━━━━━ SUPPLIED DATA

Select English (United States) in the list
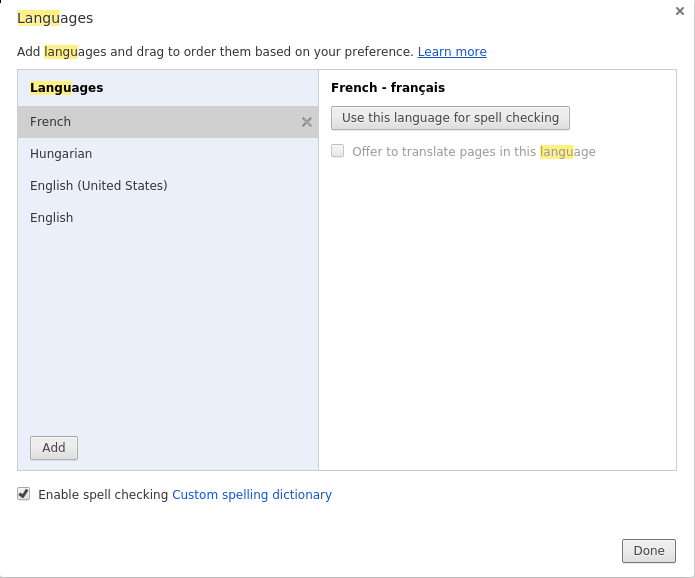This screenshot has height=578, width=695. tap(168, 186)
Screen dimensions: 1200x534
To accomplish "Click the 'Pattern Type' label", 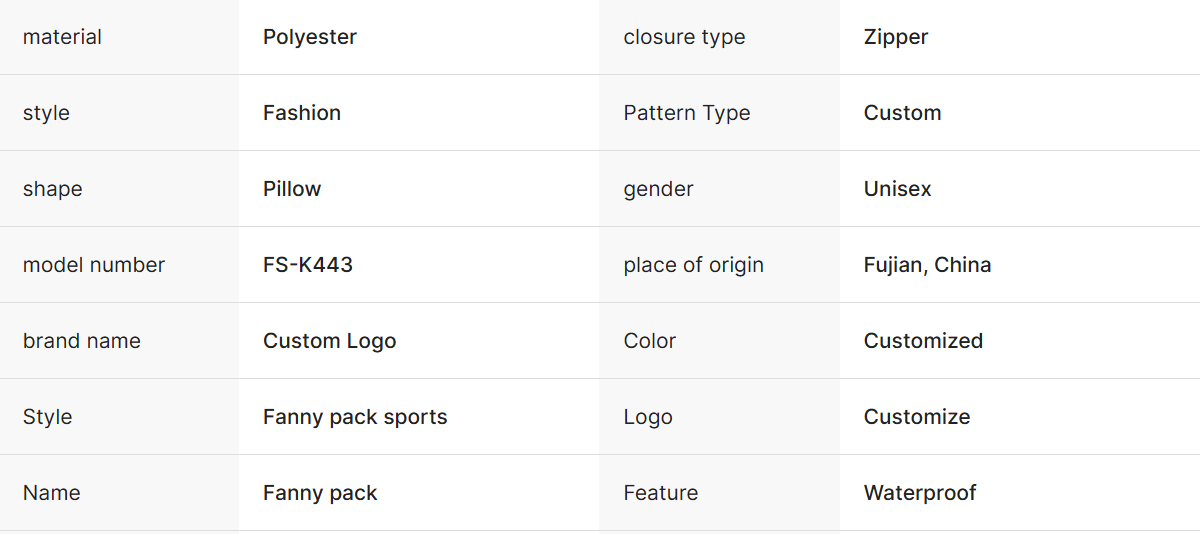I will tap(687, 113).
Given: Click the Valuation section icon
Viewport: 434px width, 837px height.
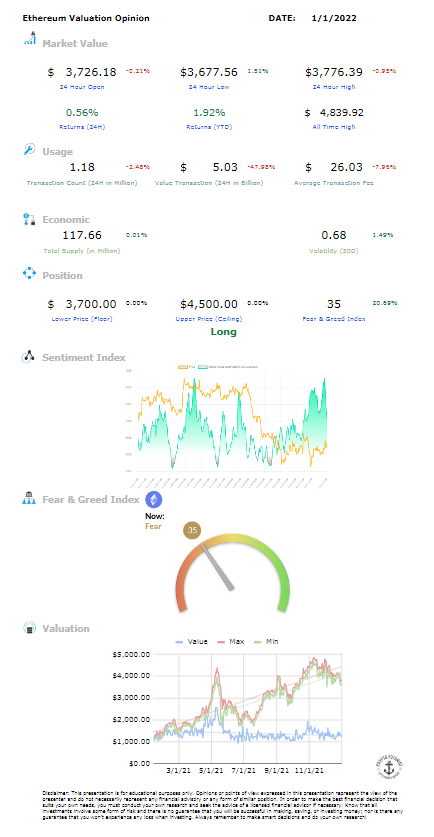Looking at the screenshot, I should [x=29, y=628].
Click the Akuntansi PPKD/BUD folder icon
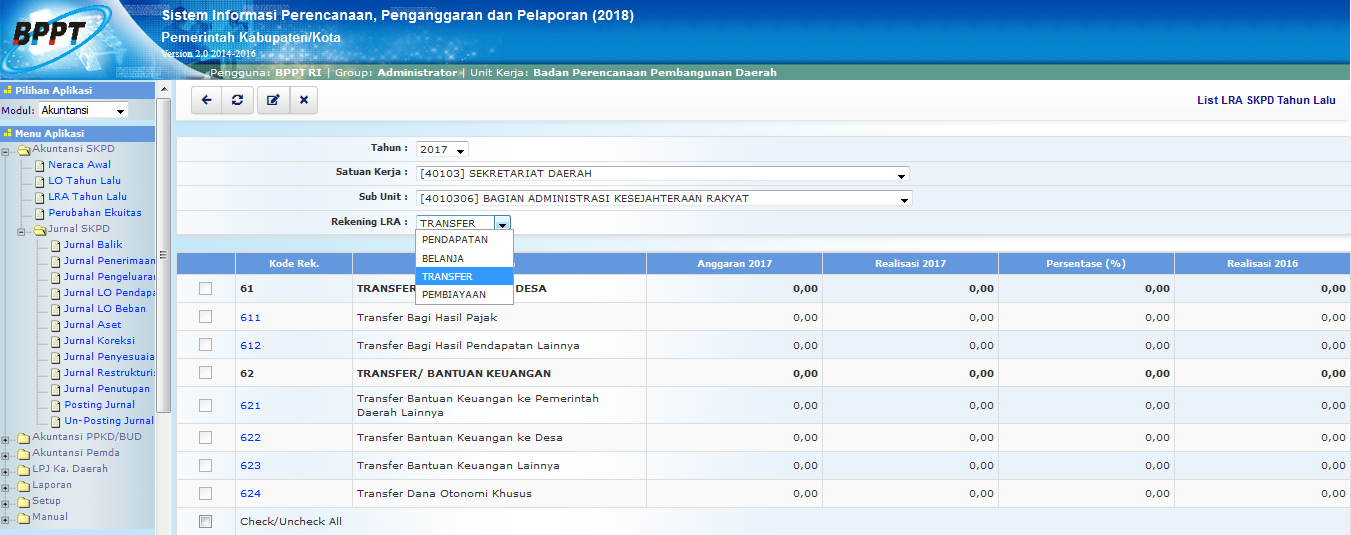This screenshot has height=535, width=1351. click(23, 437)
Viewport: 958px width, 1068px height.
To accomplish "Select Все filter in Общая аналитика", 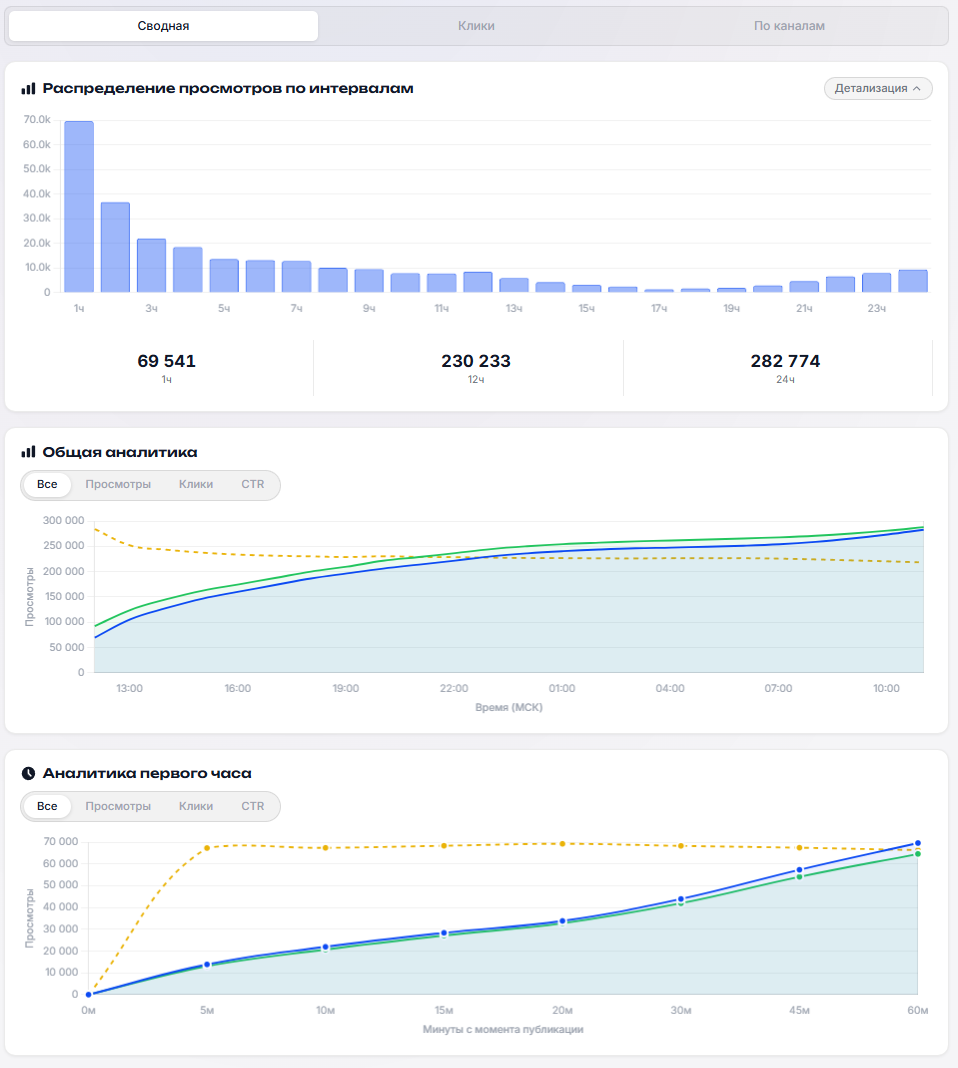I will [x=47, y=484].
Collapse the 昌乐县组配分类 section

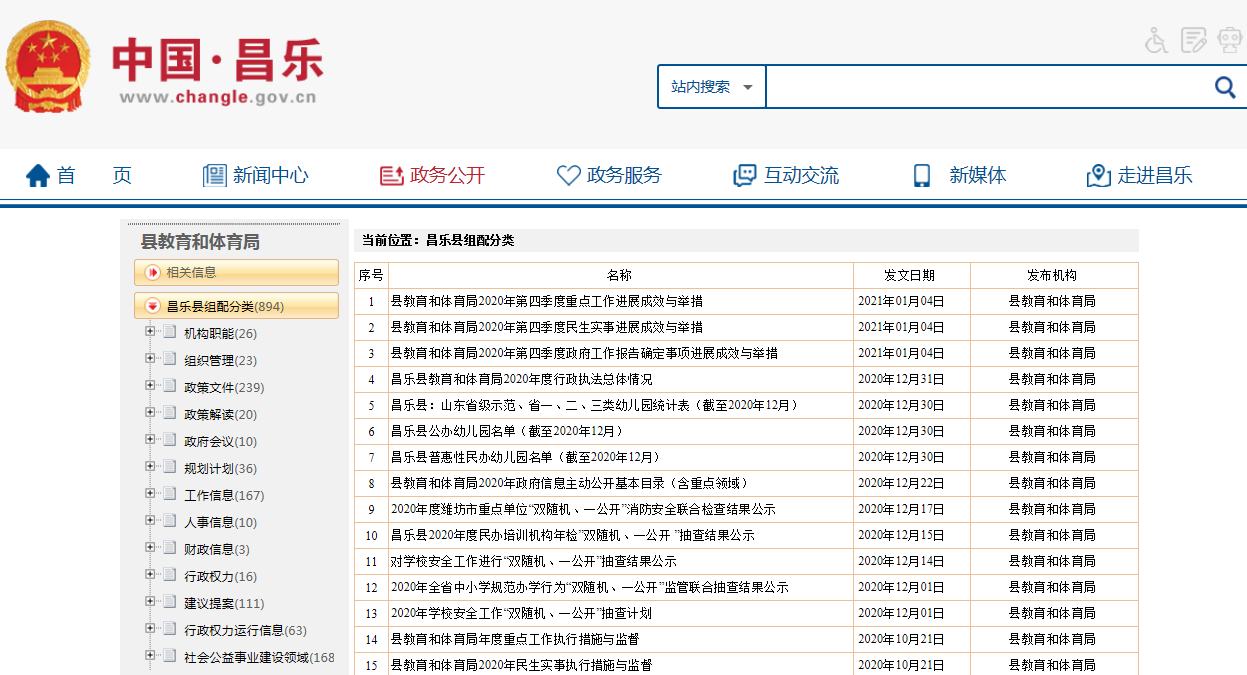(152, 306)
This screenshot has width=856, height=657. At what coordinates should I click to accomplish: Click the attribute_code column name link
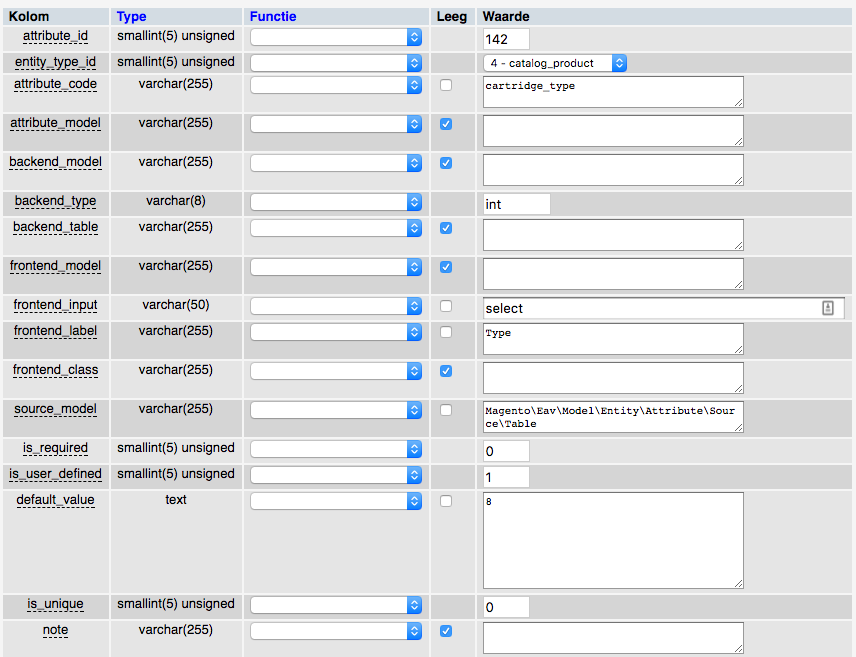click(55, 84)
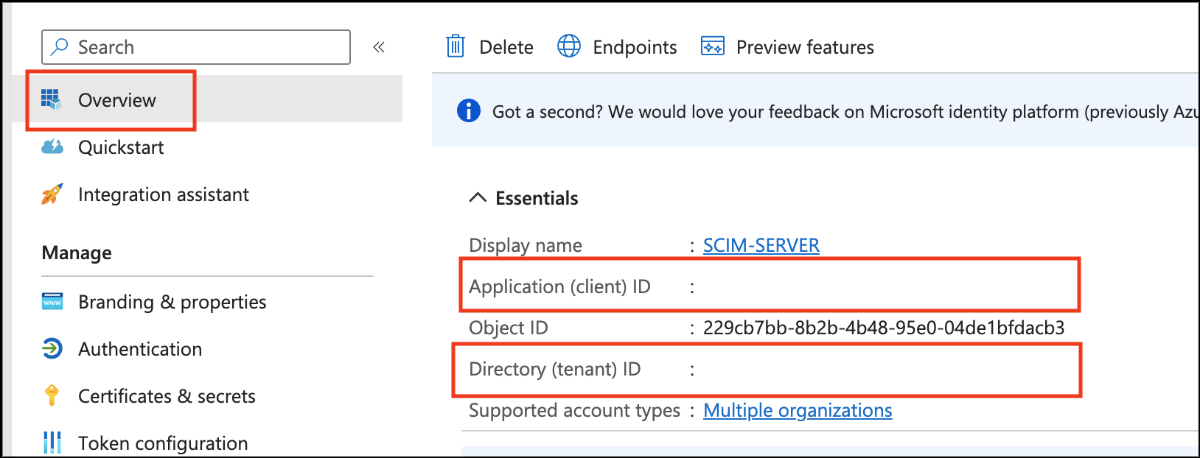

━━━━━━━━━━

Please update the entries from the line with "Collapse the 昌乐县组配分类 section" through the end of the entries by putting "Expand" in place of "Collapse" and leaving everything else unchanged. Omit the pictures from your answer.

Expand the 昌乐县组配分类 section

(152, 306)
This screenshot has width=856, height=657. At what coordinates should I click to accomplish: Click the attribute_code column name link
click(55, 84)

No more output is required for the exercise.